“In the republic of mediocrity, genius is dangerous” this has been quoted by Robert green Ingersoll. I think mediocrity means average intelligence that resents and envies its betters. It’s like the Japanese saying: A nail that stands up gets hammered down. If you’re different, especially in a better way, you will likely not be appreciated by others (at least until the superiority of your ideas has been demonstrated so that even the unimaginative can understand their merit). Further, people scorn what they don’t understand and envy what they fear might indicate superiority in others.
As Elbert Hubbard says: To mediocrity, genius is unforgivable. Genius is dangerous because mediocrity requires little, if any, effort. Genius requires sweat and ideas. It requires vision, taking chances and tenacity in the face of adversity. Most people, whether they admit it or not, are like sheep. They want to be fed and watered and they are content. We all know what ultimately happens to sheep. Who remembers the mediocre people? I remember Sir Isaac Newton, but no one person who knew him. A genius basically has two choices, either to flee the city or country and lives in exile, or become a mediocre himself.
But there is another choice, which not many people have the strength to pursue, and that is to remain a genius and try to bring forth the truth! These geniuses suffer at the hands of mediocrity, but still working relentlessly towards a greater good. But unfortunately this “greater good” is unrecognizable to mediocrity who finds the genius a threat to themselves. And when nothing worked they put an end to the genius. Jonathan swift said: “When a true genius appears in the world, you may know him by this sign; that the dunces are all in confederacy against him. ” Galileo is a prime example from the past.

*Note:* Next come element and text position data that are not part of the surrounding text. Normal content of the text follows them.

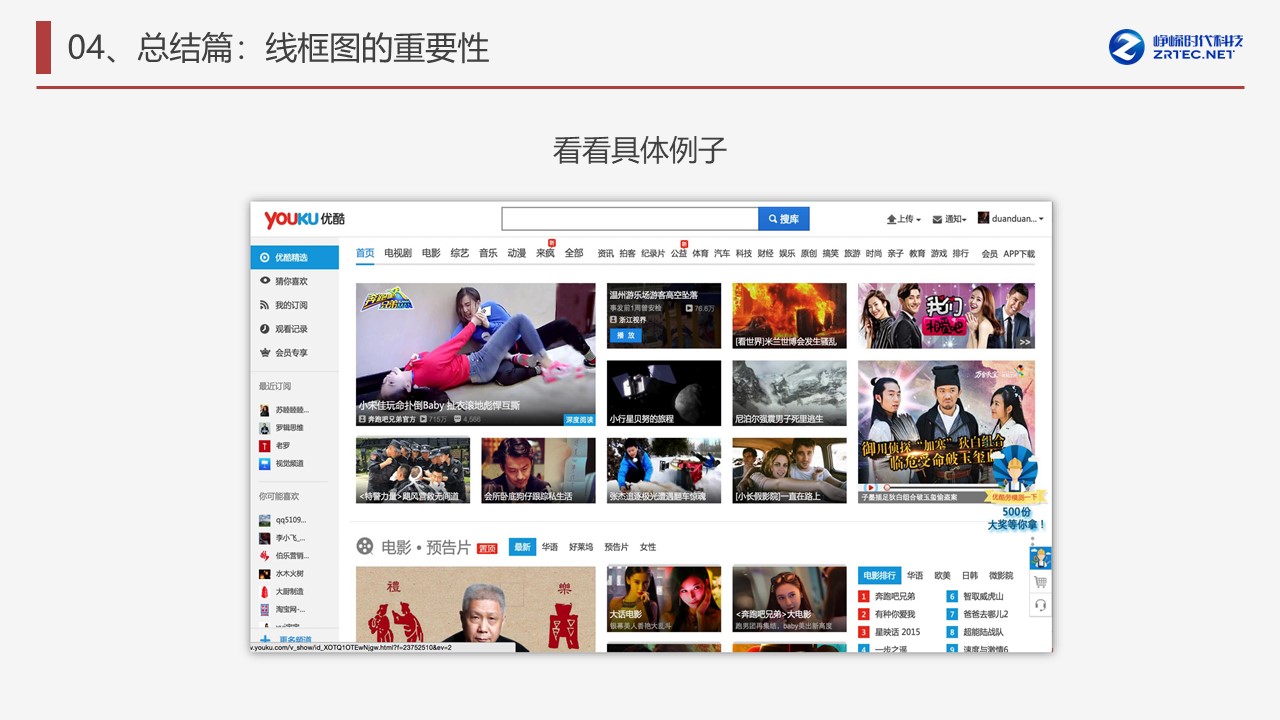1280x720 pixels.
Task: Click the APP下载 link
Action: 1019,254
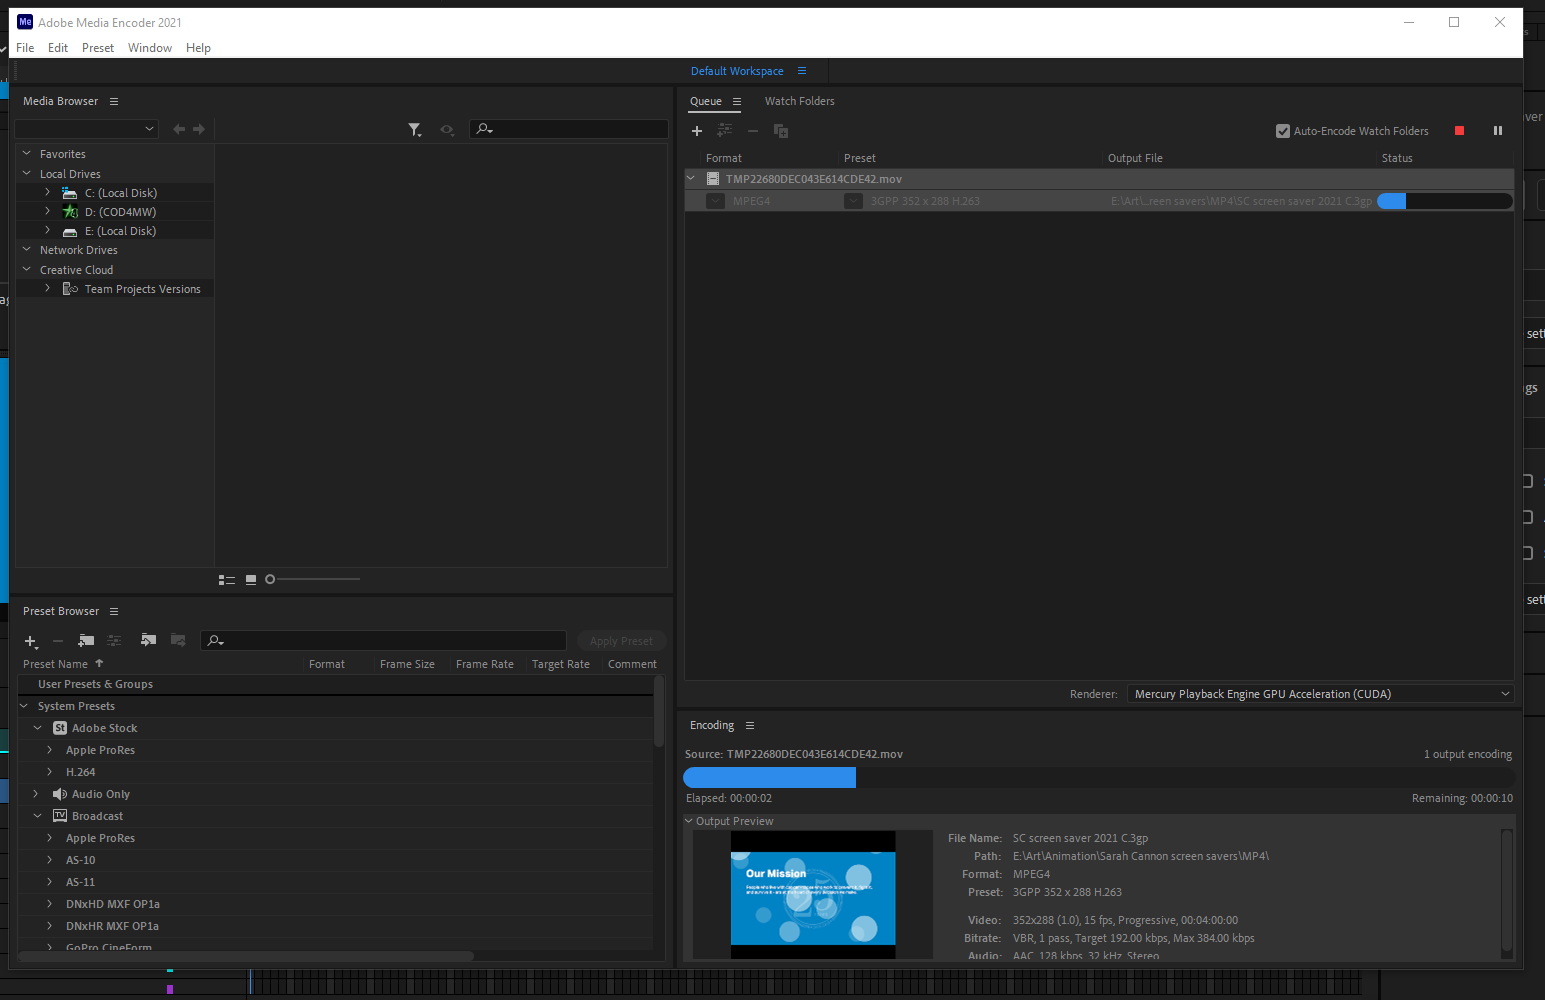Image resolution: width=1545 pixels, height=1000 pixels.
Task: Click the Stop Queue red button icon
Action: tap(1459, 130)
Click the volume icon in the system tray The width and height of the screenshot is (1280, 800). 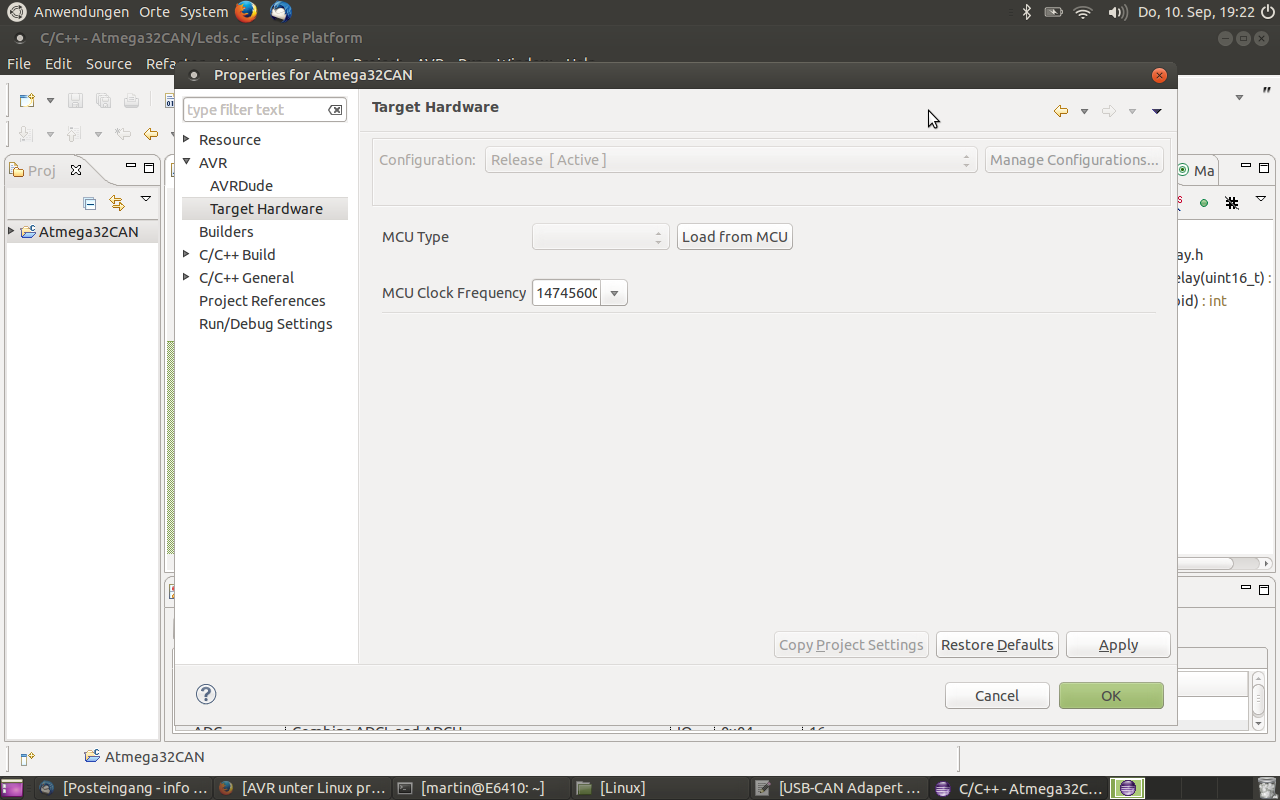click(x=1117, y=12)
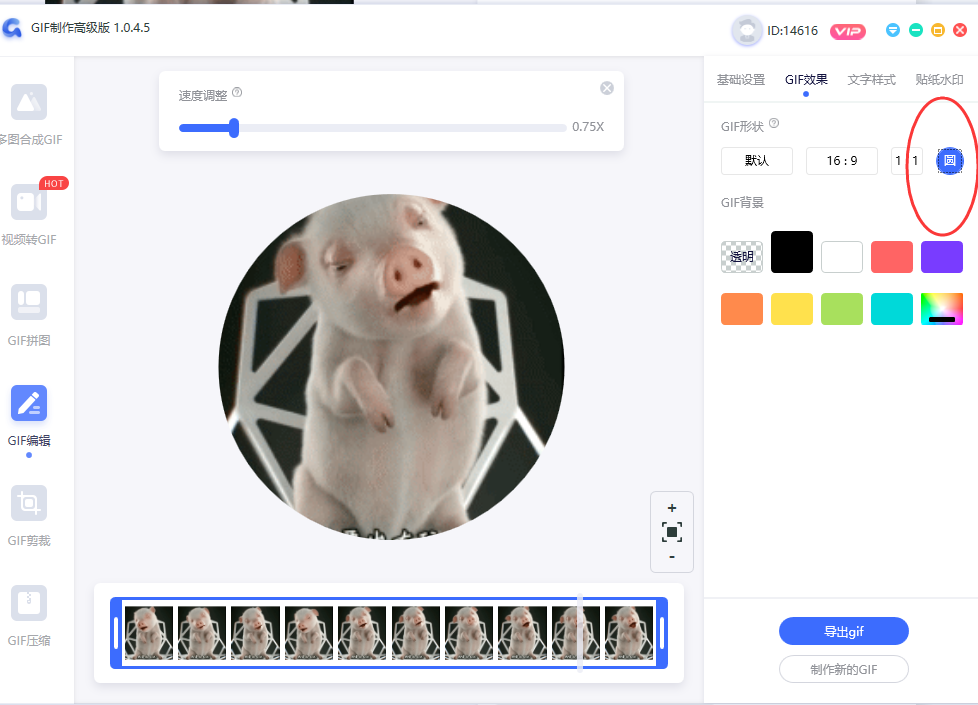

He was charged with ‘having held the opinion that the earth revolves around the sun’ for which he was sentenced to formal imprisonment at the pleasure of the church’s inquisition which at that time controlled the whole state and believed in just the opposite of Galileo’s opinion. Another flashback from the past is Socrates who was condemned to die by drinking hemlock, for the expression of his ideas against those of Athens and of corrupting the minds of the youth. Socrates had the choice to go into exile and give up his philosophic vocation or be sentenced to death. Socrates chose death!
Mediocrity is a drug worse than opium. It numbs you and makes you care only for your drug. Let us take an example of our own country. The best brains in the world can be found in Pakistan! It can be such a rich country if only it would let the geniuses survive. They are constantly being viewed as a threat by mediocrity, who wants to put an end to the threat! But has anybody stopped and thought that what will the world be if all the geniuses disappeared? Surely such a world won’t survive for long! Dr. Abdul Qadeer was a genius scientist often called the father of the Islamic bomb!
Dr. Abdul Qadeer Khan is the undisputed hero of Pakistan’s nuclear saga. He found resistance from mediocrity and finally after his death when mediocrity took over, the decline is nuclear technology had begun. Albert Einstein was among the victims and he has said: “great spirits have always encountered violent opposition from mediocre minds” another example is hakim saeed who was one of Pakistan’s renowned and top medical researcher in the field of eastern medicines who established the Hamdard Foundation in 1948, prior to his settlement in West-Pakistan.
Saeed was assassinated by the group of unknown assailant while he was on his way to attend a medical experiment at the Hamdard Laboratories. Now who would want to hurt a man who did nothing but good in his life? The past and the present are quite the same. In the past it was hemlock in the present it is target killing! The rules of the game maybe changed but the game is still there!